That is not a rejection of TurboQuant, but a better boundary. If q5 or q4 fits, use q5 or q4. If the job is strict and tool-heavy, prefer q5_0. If the job is memory-bound but still ordinary, use q5_0/q4_0 or q5_0/q4_1. If the job cannot fit without deeper KV compression, that is where turbo3_tcq earns its place. If even that does not fit, turbo2_tcq exists, but the user should know what they are giving up.

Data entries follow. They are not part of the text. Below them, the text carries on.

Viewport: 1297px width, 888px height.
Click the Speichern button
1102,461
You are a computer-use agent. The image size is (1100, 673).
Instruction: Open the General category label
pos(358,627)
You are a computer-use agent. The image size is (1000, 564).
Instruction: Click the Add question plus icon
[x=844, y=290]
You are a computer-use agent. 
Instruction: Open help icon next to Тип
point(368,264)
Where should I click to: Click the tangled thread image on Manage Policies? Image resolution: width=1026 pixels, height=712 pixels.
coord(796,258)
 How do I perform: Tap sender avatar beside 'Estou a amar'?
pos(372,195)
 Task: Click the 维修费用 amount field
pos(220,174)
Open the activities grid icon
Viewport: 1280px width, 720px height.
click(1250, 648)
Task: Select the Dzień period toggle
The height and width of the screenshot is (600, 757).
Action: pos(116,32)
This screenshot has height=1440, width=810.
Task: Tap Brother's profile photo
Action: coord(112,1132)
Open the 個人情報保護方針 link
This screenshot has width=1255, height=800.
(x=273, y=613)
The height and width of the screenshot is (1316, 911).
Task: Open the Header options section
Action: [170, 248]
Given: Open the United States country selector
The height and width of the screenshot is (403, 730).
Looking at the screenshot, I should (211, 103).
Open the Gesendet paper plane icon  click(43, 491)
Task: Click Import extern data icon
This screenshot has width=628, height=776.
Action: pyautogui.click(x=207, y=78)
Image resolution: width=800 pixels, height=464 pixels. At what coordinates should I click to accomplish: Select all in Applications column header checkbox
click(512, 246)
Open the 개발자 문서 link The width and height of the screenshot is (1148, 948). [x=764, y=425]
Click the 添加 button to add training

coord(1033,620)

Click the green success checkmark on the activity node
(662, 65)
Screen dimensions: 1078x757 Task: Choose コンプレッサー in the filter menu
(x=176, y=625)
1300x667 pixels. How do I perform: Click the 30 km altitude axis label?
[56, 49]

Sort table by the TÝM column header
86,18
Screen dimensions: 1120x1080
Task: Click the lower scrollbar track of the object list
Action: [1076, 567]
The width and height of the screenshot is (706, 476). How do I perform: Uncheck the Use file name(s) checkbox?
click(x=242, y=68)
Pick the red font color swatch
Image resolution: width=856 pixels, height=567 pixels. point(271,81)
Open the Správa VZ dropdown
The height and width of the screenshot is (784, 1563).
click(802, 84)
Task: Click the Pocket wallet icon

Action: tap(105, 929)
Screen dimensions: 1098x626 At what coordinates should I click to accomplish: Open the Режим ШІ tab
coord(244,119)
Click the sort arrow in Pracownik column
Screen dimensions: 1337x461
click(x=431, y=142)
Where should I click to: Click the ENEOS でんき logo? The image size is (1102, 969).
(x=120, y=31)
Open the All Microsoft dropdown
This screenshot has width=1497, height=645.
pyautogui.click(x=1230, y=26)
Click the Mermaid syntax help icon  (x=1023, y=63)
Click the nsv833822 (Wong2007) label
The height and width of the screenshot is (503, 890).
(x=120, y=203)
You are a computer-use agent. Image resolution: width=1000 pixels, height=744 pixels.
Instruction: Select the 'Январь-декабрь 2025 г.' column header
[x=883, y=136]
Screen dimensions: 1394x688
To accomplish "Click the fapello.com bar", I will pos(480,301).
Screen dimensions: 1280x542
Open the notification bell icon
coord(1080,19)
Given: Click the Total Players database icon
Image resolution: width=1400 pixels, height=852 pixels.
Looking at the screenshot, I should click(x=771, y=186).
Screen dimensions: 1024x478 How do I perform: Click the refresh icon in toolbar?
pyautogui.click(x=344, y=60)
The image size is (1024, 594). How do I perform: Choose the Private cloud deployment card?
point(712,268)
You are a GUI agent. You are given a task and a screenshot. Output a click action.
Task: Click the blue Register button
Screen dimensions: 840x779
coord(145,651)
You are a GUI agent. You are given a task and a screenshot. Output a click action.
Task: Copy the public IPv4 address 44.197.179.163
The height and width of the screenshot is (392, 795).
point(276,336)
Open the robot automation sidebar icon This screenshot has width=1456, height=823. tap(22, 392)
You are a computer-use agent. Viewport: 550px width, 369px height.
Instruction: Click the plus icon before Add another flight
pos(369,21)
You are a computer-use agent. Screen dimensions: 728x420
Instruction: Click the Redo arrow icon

The benchmark does not show "Q beats TQ" or "TQ beats Q." It shows that the line between them has moved. Rotation made ordinary q4/q5 quite decent, TCQ makes very low-bit turbo modes much more viable than plain turbo2/turbo3, and the user wins beacuse there's a somewhat clear preset ladder with obvious trade-offs.
The bench ran two weight quantizations: Q5_K_S and IQ4_XS. Same model, same context lengths where they overlap, same cache modes. The comparison is a controlled variable that most KV cache benchmarks do not isolate. It should be: weight precision changes how much cache quantization costs in the tail.
At 64k context, every symmetric cache mode lands 3–5% higher in 99.9% precision on IQ4_XS than on Q5_K_S:
| Cache | Q5_K_S 99.9% prec. | IQ4_XS 99.9% prec. | Gap |
|---|---|---|---|
| q8_0 | 94.6% | 98.7% | +4.1 |
| q5_0 | 92.7% | 97.3% | +4.6 |
| q4_0 | 89.8% | 93.0% | +3.2 |
| turbo4 | 89.1% | 93.0% | +3.9 |
| turbo3_tcq | 81.6% | 84.5% | +2.9 |
| turbo3 | 76.1% | 79.3% | +3.2 |
| turbo2_tcq | 54.4% | 58.6% | +4.2 |
| turbo2 | 41.5% | 41.0% | -0.5 |
IQ4_XS is consistently less damaged by the same cache quant. The gap exists across almost every mode and only collapses at turbo2, where both weight quants are already in the floor.
The raw KLD numbers show the same thing more sharply. Q5_K_S q8_0 has 99.9% KLD of 0.078709; IQ4_XS q8_0 has 0.017372. That is a 4.5× difference. At q4_0 the ratio drops to 1.7× (0.130419 vs 0.076663). The gap compresses as cache quant gets more aggressive, because the cache quantization noise starts to dominate over the weight quantization difference.
This looks backwards at first glance. Q5_K_S preserves more weight precision. The attention computation is more accurate. Shouldn't stricter weights make the model more robust to cache quantization, not less?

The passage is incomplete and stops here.